TASK DATA:
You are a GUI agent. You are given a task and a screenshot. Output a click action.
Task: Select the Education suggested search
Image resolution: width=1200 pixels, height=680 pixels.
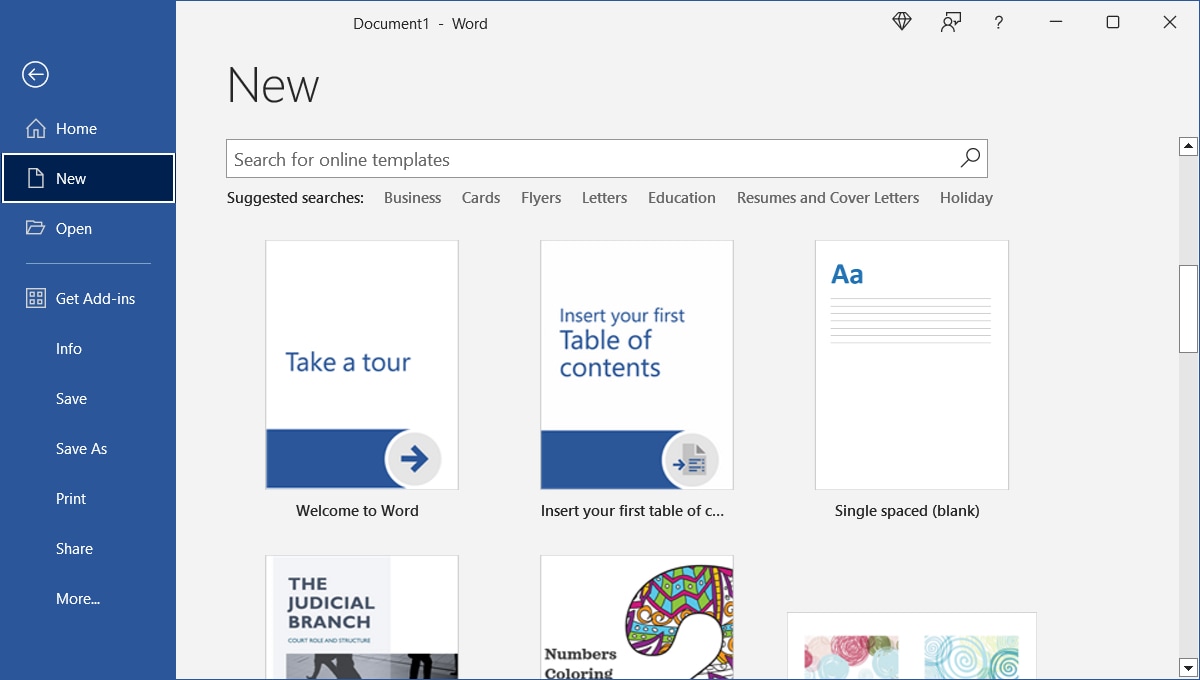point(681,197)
---
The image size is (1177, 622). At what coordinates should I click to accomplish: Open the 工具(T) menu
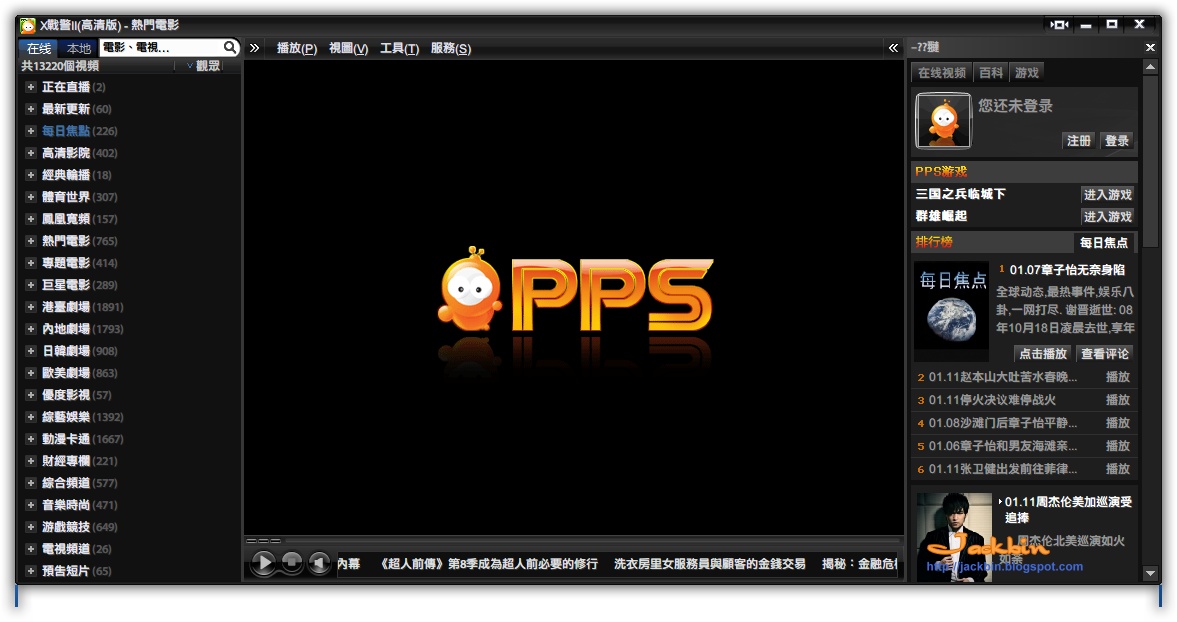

INSTRUCTIONS FOR THE TASK: All lines in the entries above that hold the word "click" need to be copied.

ANSWER FOR THE TASK:
You are a GUI agent. You are given a task and a screenshot. Output a click action.
The image size is (1177, 622). At what coordinates should I click to accomplish: Open the 工具(T) menu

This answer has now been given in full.